**PROBLEM TO SOLVE**
From the listing below, copy out every line where the word "dropdown" appears.

**MATERIAL FOR THE TASK**

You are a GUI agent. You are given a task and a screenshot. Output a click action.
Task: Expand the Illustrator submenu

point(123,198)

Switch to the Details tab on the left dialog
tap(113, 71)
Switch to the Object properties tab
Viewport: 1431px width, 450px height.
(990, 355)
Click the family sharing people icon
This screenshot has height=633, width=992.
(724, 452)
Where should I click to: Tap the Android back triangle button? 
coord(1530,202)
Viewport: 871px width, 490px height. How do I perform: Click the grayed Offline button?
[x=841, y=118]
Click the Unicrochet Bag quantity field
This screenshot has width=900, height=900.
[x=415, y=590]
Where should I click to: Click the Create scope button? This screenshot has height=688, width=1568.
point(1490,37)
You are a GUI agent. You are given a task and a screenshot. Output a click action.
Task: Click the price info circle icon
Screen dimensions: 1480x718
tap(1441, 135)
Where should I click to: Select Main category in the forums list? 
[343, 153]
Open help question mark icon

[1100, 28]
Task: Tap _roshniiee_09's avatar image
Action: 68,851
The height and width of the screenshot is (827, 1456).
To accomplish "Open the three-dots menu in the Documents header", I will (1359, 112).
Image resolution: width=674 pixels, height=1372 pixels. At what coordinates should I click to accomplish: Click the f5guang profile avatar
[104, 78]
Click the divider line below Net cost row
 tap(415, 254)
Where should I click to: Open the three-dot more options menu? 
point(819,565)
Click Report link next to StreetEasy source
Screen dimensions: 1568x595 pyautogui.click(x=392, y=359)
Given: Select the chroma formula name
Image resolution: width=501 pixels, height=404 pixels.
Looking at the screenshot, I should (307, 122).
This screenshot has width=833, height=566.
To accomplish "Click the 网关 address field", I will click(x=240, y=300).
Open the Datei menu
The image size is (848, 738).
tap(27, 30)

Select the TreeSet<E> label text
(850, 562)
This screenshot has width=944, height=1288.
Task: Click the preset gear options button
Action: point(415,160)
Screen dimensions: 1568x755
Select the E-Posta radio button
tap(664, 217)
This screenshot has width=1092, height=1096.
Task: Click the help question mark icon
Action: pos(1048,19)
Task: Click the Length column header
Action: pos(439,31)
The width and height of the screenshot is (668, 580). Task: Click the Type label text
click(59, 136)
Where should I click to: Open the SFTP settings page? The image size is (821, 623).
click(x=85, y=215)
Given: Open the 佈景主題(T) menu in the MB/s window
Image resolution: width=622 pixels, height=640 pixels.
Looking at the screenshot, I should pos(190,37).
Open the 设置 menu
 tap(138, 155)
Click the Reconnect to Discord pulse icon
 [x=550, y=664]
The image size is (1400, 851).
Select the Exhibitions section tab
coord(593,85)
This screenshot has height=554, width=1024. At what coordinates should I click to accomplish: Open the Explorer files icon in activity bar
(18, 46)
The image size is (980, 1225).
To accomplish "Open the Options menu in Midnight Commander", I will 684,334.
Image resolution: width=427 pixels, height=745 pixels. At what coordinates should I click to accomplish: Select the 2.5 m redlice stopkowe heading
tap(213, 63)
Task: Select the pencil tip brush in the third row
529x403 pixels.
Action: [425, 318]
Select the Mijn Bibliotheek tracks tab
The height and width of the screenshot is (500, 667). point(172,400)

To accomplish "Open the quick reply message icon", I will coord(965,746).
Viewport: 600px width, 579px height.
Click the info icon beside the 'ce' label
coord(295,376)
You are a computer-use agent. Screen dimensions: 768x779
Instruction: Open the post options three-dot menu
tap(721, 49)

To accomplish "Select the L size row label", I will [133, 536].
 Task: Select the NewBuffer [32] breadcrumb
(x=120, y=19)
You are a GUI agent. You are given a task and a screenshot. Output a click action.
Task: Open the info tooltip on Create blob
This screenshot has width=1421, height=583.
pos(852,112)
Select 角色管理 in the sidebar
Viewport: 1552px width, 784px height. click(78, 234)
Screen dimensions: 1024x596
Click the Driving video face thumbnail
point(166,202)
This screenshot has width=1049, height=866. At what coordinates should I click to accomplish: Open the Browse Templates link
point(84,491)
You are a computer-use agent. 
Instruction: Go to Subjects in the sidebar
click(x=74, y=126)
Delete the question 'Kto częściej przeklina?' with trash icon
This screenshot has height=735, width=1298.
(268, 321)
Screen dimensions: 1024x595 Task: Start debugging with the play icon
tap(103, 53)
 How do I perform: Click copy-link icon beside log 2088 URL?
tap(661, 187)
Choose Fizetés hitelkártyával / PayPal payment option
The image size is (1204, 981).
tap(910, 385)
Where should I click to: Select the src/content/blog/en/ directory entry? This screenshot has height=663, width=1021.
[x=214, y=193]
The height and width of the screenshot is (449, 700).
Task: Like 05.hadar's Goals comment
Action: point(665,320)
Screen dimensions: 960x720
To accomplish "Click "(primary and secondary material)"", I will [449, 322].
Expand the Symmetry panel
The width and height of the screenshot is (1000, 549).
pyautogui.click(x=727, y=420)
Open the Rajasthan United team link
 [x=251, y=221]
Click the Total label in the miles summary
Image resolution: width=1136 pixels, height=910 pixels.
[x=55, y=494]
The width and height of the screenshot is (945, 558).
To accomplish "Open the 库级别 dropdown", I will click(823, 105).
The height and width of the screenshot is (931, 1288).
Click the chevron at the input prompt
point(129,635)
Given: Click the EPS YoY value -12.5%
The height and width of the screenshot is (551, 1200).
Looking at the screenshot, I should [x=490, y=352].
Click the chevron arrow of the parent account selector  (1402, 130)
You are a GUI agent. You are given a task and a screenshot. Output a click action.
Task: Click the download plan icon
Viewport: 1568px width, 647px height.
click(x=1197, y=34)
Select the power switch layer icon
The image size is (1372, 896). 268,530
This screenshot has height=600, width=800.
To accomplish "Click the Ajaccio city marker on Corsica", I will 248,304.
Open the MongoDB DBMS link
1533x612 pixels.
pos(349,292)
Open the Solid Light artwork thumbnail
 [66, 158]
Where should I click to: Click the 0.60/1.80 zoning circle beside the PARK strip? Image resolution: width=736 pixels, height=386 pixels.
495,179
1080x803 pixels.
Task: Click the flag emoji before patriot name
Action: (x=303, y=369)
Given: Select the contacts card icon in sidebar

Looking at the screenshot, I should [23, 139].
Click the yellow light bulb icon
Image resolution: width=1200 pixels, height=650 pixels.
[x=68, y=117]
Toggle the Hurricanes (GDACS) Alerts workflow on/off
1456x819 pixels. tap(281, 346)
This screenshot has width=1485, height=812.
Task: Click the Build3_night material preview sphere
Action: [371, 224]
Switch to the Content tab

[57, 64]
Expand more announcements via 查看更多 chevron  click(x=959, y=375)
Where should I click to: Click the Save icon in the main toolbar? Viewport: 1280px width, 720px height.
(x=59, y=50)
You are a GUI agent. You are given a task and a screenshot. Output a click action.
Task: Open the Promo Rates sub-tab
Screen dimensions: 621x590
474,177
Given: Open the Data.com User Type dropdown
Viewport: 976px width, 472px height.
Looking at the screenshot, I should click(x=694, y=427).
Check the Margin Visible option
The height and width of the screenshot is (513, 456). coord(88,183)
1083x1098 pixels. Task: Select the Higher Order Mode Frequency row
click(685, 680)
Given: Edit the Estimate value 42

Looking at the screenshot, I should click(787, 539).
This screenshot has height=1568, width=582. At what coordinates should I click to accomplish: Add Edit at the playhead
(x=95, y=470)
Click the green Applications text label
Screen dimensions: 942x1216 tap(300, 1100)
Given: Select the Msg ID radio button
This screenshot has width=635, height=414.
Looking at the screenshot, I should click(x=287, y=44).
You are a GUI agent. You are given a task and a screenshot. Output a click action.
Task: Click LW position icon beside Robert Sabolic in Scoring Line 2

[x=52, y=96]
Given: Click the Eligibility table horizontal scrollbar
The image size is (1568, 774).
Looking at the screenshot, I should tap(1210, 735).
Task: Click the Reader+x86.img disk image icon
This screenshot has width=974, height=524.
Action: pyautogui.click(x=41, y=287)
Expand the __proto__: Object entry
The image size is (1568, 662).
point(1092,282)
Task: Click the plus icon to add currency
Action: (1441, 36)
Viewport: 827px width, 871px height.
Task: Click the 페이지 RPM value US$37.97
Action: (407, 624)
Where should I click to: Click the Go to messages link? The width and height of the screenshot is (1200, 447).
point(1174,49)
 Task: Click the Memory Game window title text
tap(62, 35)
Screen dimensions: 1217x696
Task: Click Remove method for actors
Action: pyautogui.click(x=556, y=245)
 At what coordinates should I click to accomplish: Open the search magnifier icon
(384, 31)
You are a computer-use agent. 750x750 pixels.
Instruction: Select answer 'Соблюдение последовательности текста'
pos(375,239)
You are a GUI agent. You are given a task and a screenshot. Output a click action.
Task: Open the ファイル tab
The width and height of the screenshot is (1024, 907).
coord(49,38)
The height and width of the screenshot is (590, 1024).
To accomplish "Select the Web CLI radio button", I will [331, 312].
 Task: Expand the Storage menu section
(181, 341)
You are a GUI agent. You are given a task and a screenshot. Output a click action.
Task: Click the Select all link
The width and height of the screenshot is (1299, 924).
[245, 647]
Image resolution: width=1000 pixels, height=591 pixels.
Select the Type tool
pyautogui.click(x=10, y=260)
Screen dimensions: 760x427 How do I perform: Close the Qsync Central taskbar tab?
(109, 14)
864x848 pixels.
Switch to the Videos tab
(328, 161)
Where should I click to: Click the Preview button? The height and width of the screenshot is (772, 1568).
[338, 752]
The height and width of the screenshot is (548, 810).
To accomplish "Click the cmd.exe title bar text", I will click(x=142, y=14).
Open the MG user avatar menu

**REPLY**
To accomplish "Open the 库级别 dropdown", I will click(823, 105).
Given: Open the Data.com User Type dropdown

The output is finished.